My mango turnover recipe was inspired by the traditional guava turnover. I prefer mangos, so why not make a mango turnover instead? These sweet treats can be served as an after-dinner dessert, as an afternoon snack with coffee, or for breakfast.
The cashews in the recipe are optional. You can leave them out if you're allergic to nuts or just don't like them. As for the puff pastry, you can buy it frozen if you don't want to make your own. Just follow the manufacturer's directions for handling it. This recipe assumes you'll buy it.
- 1 pound frozen puff pastry, thawed and cut into 4 inch squares
- Ground cinnamon, nutmeg, and cloves to taste
- 1 cup mango preserves
- 1/4 cup cashews, chopped
- 1 egg, beaten
- Confectioners' sugar for dusting the baked turnovers
- Butter to grease the cookie sheet
- 1 sheet Parchment paper
Gather the ingredients.
Grease a cookie sheet and line it with parchment paper.
Mix the mango preserves with the chopped cashews in a bowl and set the bowl aside.

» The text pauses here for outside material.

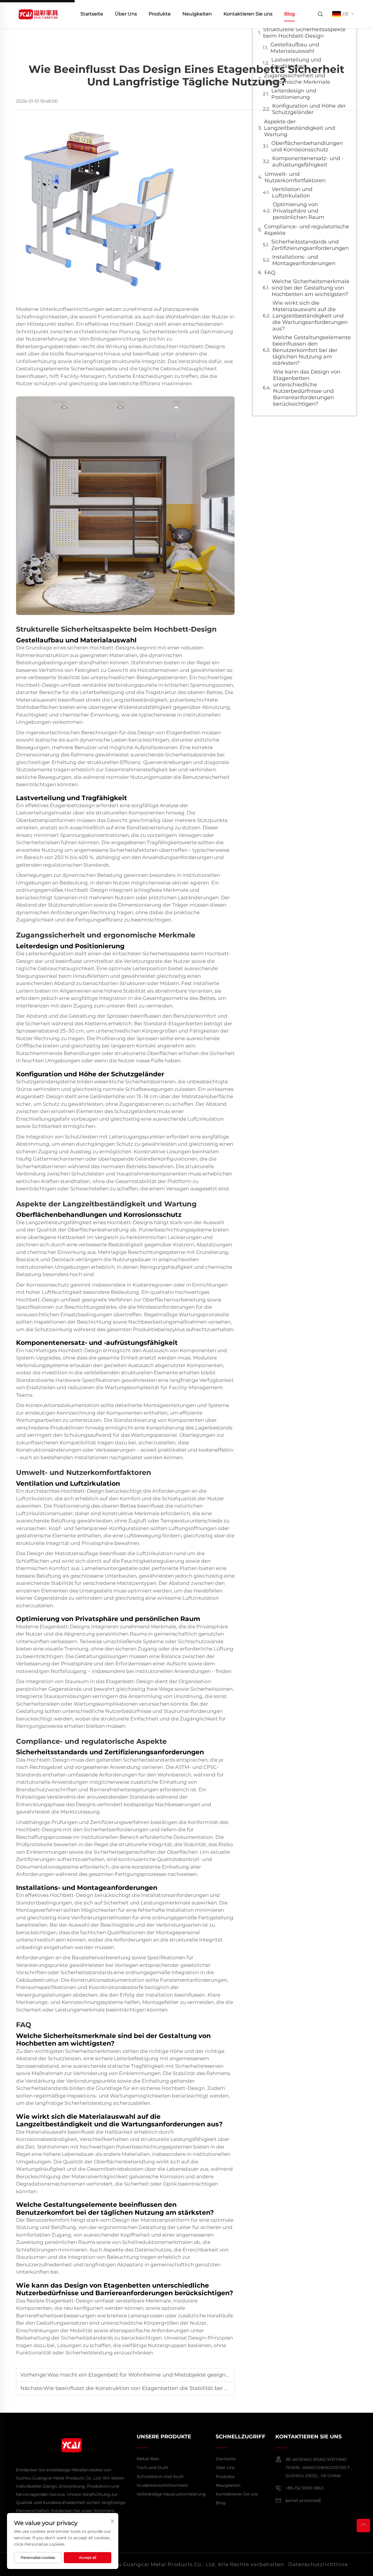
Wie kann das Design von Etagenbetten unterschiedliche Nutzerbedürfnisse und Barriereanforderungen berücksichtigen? (306, 388)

Lightly sprinkle each pastry square with the spices.
Place 1½ tablespoons of the mango mix in the middle of each pastry square.
Brush the edges of each pastry square with the beaten egg, then fold it over to form a triangle, enclosing the mango mix.
Place the pastries about 2 inches apart on the prepared cookie sheet. Place the cookie sheet in the refrigerator and chill the turnovers for 30 minutes. Meanwhile, preheat the oven to 350 F.
Place the turnovers in the preheated oven after 30 minutes of refrigeration. Bake them for 25 to 30 minutes. They should turn a light gold color.
Remove the turnovers from the oven and dust them with the confectioners' sugar. Allow them to cool before serving.
- The amount of cinnamon, nutmeg, and cloves you'll use is a matter of taste. You don't have to use equal measures of each. In fact, I go light on the cloves and heavier on the cinnamon. Experiment with different mixtures of the spices until you find one you like or add some of your own.